Zhang Jiyan, Bui Truc N, Xiang Jialing, Lin Anning
Ben May Institute for Cancer Research, The University of Chicago, 929 East 57th Street, Chicago, IL 60637, USA.
Mol Cell Biol. 2006 Feb;26(4):1223-34. doi: 10.1128/MCB.26.4.1223-1234.2006.
The mitogen-activated protein kinase p38 plays a critical role in inflammation, cell cycle progression, differentiation, and apoptosis. The activity of p38 is stimulated by a variety of extracellular stimuli, such as the proinflammatory cytokine tumor necrosis factor alpha (TNF-alpha), and subjected to regulation by other intracellular signaling pathways, including the cyclic AMP (cAMP) pathway. Yet the underlying mechanism by which cAMP inhibits p38 activation is unknown. Here we show that the induction of dynein light chain (DLC) by cAMP response element-binding protein (CREB) is required for cAMP-mediated inhibition of p38 activation. cAMP inhibits p38 activation via the protein kinase A-CREB pathway. The inhibition is mediated by the CREB target gene Dlc, whose protein product, DLC, interferes with the formation of the MKK3/6-p38 complex, thereby suppressing p38 phosphorylation activation by MKK3/6. The inhibition of p38 activation by cAMP leads to suppression of NF-kappaB activity and promotion of apoptosis in response to TNF-alpha. Thus, our results identify DLC as a novel inhibitor of the p38 pathway and provide a molecular mechanism by which cAMP suppresses p38 activation and promotes apoptosis.
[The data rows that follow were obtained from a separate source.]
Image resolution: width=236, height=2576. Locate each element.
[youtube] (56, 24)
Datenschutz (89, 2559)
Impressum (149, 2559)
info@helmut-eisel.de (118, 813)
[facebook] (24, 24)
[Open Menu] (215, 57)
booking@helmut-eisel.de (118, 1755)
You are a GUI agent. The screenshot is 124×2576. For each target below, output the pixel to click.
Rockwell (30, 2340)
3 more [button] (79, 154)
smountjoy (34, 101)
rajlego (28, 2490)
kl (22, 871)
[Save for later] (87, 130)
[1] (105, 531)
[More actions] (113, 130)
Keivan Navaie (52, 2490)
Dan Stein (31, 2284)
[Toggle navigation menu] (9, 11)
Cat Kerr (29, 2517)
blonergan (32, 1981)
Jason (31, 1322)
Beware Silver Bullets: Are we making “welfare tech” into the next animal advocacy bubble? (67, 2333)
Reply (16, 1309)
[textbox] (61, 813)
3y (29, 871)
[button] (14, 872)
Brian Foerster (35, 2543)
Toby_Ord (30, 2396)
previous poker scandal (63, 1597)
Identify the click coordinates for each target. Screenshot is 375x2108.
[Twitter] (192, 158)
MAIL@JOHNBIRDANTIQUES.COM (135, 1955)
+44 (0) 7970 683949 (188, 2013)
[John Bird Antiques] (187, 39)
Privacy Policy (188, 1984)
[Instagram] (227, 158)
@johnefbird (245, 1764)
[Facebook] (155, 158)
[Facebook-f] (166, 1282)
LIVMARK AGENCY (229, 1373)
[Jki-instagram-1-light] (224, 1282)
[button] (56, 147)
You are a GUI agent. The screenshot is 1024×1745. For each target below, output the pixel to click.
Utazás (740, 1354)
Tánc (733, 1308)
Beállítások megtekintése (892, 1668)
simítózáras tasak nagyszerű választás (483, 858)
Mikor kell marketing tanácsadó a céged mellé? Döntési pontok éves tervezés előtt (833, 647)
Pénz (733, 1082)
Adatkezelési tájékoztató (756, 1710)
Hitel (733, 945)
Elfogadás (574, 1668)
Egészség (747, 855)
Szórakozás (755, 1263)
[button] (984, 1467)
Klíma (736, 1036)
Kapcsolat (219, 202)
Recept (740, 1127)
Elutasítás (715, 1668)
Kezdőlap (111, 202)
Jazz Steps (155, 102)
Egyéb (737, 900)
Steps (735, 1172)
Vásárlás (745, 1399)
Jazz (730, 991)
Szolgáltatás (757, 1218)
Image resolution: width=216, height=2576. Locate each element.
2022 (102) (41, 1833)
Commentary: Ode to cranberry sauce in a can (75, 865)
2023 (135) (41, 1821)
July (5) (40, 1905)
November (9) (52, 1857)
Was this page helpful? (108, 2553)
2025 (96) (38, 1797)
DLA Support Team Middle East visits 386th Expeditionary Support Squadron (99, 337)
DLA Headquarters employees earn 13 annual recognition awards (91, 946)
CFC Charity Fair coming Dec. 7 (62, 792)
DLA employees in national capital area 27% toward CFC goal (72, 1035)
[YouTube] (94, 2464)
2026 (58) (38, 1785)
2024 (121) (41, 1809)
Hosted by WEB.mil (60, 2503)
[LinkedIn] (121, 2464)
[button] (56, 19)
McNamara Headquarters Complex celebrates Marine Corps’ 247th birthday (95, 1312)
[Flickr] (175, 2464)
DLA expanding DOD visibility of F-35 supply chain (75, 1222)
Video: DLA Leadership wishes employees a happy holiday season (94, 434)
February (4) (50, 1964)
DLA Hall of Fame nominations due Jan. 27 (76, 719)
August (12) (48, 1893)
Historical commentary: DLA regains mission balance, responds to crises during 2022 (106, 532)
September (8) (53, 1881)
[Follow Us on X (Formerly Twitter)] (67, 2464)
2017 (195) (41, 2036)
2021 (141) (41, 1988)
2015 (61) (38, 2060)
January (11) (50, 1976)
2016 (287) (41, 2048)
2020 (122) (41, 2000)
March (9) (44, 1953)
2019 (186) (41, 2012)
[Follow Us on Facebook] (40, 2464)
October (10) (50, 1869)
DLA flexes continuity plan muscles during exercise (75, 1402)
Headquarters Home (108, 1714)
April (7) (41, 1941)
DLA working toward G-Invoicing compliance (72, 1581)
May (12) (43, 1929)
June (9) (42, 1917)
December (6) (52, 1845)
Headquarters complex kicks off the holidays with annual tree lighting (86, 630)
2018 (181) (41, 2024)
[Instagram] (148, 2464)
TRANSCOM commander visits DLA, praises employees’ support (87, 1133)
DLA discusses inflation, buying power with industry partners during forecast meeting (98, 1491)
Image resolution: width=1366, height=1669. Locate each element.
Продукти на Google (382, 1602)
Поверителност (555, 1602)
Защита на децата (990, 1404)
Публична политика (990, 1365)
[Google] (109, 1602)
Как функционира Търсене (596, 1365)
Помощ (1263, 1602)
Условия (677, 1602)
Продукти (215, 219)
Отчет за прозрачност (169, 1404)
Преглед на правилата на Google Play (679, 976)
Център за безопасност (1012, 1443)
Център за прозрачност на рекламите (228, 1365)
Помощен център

丝裂原活化蛋白激酶p38在炎症、细胞周期进程、分化和细胞凋亡中起关键作用。p38的活性受到多种细胞外刺激的激发,如促炎细胞因子肿瘤坏死因子α(TNF-α),并受到包括环磷酸腺苷(cAMP)途径在内的其他细胞内信号通路的调节。然而,cAMP抑制p38激活的潜在机制尚不清楚。在这里,我们表明,cAMP反应元件结合蛋白(CREB)诱导动力蛋白轻链(DLC)是cAMP介导的抑制p38激活所必需的。cAMP通过蛋白激酶A-CREB途径抑制p38激活。这种抑制是由CREB靶基因Dlc介导的,其蛋白产物DLC干扰MKK3/6-p38复合物的形成,从而抑制MKK3/6对p38的磷酸化激活。cAMP对p38激活的抑制导致NF-κB活性的抑制和对TNF-α诱导的细胞凋亡的促进。因此,我们的结果确定DLC是p38途径的一种新型抑制剂,并提供了一种分子机制,通过该机制cAMP抑制p38激活并促进细胞凋亡。